Written task:
Pull out every line below that contains the word "checkbox".

· · · · ·

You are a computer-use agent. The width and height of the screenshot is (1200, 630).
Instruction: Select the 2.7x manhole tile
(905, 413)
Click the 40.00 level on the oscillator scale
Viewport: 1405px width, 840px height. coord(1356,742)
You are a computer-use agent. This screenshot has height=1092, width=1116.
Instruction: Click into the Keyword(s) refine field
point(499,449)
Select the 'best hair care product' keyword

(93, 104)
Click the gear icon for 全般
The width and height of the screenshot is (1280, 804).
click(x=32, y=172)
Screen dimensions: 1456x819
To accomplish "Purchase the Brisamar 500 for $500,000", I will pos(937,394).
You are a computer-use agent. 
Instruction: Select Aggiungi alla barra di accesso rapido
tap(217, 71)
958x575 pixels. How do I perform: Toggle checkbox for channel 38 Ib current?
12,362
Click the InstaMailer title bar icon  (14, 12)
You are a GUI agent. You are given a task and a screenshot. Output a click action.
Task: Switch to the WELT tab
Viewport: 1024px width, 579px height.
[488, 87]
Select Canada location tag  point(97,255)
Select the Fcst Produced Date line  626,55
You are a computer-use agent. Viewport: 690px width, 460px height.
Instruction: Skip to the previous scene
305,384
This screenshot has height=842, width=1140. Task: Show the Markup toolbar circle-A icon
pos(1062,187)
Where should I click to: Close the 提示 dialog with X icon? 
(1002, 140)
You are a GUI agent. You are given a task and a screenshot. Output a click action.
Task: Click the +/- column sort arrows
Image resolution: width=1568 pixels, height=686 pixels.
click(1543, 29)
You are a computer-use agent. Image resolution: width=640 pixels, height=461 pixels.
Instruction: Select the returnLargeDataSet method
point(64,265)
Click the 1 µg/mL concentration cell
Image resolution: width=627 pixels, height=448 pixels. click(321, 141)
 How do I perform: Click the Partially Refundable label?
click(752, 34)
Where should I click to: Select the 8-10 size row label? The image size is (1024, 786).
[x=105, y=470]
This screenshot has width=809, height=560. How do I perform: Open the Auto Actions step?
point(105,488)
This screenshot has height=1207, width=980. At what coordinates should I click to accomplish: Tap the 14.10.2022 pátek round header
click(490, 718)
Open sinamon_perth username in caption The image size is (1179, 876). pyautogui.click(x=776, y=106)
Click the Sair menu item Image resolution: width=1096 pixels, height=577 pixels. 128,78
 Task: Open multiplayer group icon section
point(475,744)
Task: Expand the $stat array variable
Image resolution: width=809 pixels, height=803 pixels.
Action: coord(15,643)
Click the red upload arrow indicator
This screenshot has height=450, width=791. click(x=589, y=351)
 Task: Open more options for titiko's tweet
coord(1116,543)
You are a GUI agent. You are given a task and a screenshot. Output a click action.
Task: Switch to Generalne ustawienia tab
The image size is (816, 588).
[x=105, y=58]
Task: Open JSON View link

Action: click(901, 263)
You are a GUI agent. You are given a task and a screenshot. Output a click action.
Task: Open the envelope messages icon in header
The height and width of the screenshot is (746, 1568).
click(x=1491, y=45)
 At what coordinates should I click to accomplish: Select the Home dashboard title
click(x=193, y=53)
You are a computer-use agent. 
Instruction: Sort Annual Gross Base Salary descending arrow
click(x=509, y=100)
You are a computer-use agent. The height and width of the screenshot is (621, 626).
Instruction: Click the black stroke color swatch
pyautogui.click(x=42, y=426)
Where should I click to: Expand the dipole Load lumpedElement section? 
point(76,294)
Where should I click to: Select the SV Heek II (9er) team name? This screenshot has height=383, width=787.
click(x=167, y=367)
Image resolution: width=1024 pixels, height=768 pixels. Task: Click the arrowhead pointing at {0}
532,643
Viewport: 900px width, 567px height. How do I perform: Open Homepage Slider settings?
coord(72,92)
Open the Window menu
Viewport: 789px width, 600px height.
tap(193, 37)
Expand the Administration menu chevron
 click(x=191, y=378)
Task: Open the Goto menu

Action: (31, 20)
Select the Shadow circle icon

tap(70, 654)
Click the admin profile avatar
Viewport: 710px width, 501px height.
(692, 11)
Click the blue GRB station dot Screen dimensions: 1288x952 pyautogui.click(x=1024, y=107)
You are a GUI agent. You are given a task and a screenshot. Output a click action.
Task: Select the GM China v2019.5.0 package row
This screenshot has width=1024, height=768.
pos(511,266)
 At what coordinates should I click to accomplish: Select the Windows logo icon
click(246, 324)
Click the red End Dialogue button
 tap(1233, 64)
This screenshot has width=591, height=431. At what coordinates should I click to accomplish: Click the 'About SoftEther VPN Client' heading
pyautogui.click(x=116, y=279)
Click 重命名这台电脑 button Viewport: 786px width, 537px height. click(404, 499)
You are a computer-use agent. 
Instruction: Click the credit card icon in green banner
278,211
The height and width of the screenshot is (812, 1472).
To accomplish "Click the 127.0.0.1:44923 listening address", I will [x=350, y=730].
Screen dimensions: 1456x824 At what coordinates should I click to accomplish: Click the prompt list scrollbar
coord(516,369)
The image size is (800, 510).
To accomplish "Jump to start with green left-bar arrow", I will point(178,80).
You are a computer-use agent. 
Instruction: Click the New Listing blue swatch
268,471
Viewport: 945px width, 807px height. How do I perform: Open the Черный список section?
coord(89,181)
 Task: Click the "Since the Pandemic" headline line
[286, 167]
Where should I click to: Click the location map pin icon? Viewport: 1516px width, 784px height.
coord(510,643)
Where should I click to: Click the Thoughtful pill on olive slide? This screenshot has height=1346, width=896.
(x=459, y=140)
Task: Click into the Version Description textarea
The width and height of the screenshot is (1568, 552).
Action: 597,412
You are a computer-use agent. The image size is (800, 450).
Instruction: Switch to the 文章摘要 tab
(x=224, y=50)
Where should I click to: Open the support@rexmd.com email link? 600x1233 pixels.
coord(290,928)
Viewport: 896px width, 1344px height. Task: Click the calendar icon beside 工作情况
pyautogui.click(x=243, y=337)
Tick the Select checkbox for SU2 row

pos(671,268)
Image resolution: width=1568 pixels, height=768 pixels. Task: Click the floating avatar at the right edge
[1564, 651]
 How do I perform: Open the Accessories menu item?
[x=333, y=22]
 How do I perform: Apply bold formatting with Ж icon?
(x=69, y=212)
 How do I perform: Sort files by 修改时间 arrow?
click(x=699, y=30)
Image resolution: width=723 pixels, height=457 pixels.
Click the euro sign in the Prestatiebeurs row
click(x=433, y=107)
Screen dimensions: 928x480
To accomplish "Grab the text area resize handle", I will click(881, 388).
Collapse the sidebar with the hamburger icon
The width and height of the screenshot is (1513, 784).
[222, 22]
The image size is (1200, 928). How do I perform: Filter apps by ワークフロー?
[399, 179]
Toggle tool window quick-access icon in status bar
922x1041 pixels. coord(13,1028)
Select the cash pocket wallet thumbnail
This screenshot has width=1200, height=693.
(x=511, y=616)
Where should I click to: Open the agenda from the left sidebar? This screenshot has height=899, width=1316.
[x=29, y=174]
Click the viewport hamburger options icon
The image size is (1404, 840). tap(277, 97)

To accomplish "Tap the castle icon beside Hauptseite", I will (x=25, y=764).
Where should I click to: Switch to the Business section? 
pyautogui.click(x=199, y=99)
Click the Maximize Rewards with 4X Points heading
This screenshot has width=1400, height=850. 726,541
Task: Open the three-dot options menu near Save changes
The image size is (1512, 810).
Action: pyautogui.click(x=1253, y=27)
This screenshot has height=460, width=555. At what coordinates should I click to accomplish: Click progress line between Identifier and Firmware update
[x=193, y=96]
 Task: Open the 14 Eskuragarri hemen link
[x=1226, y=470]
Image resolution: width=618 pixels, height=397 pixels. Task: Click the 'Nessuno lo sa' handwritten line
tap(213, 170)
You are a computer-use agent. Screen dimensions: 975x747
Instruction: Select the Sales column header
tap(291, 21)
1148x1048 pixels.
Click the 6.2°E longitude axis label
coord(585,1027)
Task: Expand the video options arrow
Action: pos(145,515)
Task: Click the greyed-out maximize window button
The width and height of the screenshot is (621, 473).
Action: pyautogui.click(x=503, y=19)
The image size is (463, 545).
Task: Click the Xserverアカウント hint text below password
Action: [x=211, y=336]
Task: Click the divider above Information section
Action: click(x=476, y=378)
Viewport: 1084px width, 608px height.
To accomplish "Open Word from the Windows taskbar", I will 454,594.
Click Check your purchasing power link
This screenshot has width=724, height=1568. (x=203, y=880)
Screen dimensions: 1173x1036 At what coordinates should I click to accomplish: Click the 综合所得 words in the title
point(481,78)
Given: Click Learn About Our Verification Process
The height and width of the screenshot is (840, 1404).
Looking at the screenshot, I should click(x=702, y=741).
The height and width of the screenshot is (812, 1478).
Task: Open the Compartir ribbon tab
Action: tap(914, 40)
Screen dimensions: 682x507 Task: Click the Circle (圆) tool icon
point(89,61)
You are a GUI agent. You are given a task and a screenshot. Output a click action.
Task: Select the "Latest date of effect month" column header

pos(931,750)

· · · · ·

Problem solution:
958x575 pixels. How do I perform: Toggle checkbox for channel 38 Ib current?
Tick the Select checkbox for SU2 row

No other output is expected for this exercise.